-- GIVEN PROBLEM --
Reproduce the forum post about ZFS and Unraid word for word, in full.

--- begin TEXT EXTRACT ---

Is ZFS the future of Unraid? Do you want it to be?


Recommended Posts

After watching the recent interview as well as the general direction, it seems the intention is to have ZFS be the new filesystem for arrays in Unraid?

 

If so, I am rather hesitant, because even though I'm sure it will not be mandatory, I still don't think ZFS is a good fit. There are a lot of ZFS fans used to enterprise level hw and sw and obviously it has many great things, but IMO it fundamentally doesn't really follow the basis ethos and tenets of a home server fs -

 

- data disks should remain in native format and independently readable

- only the disk with data needed spins up

- you can mix and match disks of any size

 

The basic issue is that a striping implementation such as traditional Raid, ZFS or btrfs can have none of these.

 

And ZFS is also notoriously 'heavy', it will eat up ram, it needs bigger caches etc. Honestly I think for its intended audience, btrfs is a much better solution, except it doesn't have the mind share or history.

 

The other big feature of course is checksumming, snapshots etc, totally lacking in Unraid. I think the best way to add this would be to be pragmatic - doing these in a realtime system is impossible without block level striping.

 

What Snapraid does is IMO perfect - periodic checksums, snapshots, backups, bitrot protection, undelete, dedup and so many other features become possible with very little overhead, with the only caveat being its not realtime - which if you think about it is actually better for an array since most media is RO anyway.

--- end TEXT EXTRACT ---
--- begin DATASET EXCERPTS ---

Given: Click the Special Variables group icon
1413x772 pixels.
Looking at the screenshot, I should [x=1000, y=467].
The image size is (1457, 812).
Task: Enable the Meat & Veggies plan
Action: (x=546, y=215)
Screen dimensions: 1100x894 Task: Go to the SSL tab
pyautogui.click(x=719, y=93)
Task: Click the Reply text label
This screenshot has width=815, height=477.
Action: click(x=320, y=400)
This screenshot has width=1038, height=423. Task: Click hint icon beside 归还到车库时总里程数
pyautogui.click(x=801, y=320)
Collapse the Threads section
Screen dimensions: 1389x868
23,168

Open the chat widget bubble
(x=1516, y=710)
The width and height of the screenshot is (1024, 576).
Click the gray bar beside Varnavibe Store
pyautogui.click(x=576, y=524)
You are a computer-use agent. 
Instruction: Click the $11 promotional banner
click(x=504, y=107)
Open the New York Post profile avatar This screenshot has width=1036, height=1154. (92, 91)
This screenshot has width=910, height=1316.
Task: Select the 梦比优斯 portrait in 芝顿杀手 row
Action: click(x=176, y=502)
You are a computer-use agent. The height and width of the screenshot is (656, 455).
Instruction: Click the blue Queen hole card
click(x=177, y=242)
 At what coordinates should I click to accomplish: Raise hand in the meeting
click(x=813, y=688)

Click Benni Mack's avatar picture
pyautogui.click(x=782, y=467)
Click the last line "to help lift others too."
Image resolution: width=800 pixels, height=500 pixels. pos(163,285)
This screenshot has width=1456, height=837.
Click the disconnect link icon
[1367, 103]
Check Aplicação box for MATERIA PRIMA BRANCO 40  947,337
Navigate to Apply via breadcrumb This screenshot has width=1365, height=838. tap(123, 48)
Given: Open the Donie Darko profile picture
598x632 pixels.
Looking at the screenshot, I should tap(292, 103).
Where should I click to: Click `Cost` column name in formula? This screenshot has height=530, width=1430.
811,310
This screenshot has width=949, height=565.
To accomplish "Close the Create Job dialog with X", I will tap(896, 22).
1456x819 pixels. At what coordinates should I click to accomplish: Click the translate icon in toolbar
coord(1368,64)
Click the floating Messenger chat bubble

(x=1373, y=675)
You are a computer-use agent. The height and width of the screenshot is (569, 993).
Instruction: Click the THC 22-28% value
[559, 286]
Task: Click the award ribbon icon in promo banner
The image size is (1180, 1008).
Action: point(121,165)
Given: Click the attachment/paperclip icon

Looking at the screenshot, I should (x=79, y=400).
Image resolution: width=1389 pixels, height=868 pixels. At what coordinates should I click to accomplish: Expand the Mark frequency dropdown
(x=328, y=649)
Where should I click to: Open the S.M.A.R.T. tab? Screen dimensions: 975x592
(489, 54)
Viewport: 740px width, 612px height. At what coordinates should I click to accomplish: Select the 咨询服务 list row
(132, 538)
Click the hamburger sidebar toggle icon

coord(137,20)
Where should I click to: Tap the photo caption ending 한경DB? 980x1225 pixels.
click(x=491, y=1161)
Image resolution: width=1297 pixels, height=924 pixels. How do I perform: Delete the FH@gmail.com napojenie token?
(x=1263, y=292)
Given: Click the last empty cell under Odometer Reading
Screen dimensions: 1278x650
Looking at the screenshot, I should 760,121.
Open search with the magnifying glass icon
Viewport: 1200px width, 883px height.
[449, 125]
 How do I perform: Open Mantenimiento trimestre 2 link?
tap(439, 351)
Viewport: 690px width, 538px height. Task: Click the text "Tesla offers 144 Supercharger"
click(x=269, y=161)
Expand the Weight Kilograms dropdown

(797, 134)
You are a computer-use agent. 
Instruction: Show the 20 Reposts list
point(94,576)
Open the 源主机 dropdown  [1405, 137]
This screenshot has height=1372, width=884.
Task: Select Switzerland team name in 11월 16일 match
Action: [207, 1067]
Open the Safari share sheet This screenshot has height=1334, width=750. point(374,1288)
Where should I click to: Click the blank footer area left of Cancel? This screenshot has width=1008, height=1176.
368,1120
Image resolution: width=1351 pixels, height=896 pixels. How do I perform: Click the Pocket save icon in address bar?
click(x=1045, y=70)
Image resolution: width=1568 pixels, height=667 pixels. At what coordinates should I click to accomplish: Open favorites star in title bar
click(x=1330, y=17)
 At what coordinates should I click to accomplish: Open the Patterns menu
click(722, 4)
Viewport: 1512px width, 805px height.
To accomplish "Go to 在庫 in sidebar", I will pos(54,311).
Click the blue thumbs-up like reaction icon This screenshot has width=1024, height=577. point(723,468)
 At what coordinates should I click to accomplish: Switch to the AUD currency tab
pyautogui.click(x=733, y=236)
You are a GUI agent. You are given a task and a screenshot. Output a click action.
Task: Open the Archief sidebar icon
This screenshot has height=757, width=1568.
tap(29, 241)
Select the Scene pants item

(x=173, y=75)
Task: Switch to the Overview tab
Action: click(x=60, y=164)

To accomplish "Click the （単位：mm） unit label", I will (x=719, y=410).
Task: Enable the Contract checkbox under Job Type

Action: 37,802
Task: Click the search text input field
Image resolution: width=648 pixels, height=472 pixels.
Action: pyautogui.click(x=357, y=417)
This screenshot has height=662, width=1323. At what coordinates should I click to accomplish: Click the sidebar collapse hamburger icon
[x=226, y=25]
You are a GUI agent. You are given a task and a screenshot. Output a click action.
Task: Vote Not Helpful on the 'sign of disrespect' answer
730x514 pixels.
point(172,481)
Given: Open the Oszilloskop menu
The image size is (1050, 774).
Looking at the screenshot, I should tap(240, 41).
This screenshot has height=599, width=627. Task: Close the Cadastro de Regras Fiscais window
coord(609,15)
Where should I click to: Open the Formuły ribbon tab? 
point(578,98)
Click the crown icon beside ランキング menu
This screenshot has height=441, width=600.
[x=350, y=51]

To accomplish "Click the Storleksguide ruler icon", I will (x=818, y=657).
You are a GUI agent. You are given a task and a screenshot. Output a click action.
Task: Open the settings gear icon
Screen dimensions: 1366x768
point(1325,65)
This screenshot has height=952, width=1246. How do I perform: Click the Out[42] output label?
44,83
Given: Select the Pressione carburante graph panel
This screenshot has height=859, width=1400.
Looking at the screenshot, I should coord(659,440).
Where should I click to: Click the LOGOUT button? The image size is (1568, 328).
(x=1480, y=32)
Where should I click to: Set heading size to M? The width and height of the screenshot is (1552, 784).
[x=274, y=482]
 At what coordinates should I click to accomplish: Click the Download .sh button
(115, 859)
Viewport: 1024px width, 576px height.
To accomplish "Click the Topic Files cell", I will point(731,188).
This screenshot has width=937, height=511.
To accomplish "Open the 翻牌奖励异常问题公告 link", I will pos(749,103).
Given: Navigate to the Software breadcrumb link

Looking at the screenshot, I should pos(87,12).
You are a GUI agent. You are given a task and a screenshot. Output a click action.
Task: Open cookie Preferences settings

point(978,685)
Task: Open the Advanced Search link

--- end DATASET EXCERPTS ---

-- ANSWER TO THE TASK --
Is ZFS the future of Unraid? Do you want it to be?


Recommended Posts

After watching the recent interview as well as the general direction, it seems the intention is to have ZFS be the new filesystem for arrays in Unraid?

 

If so, I am rather hesitant, because even though I'm sure it will not be mandatory, I still don't think ZFS is a good fit. There are a lot of ZFS fans used to enterprise level hw and sw and obviously it has many great things, but IMO it fundamentally doesn't really follow the basis ethos and tenets of a home server fs -

 

- data disks should remain in native format and independently readable

- only the disk with data needed spins up

- you can mix and match disks of any size

 

The basic issue is that a striping implementation such as traditional Raid, ZFS or btrfs can have none of these.

 

And ZFS is also notoriously 'heavy', it will eat up ram, it needs bigger caches etc. Honestly I think for its intended audience, btrfs is a much better solution, except it doesn't have the mind share or history.

 

The other big feature of course is checksumming, snapshots etc, totally lacking in Unraid. I think the best way to add this would be to be pragmatic - doing these in a realtime system is impossible without block level striping.

 

What Snapraid does is IMO perfect - periodic checksums, snapshots, backups, bitrot protection, undelete, dedup and so many other features become possible with very little overhead, with the only caveat being its not realtime - which if you think about it is actually better for an array since most media is RO anyway.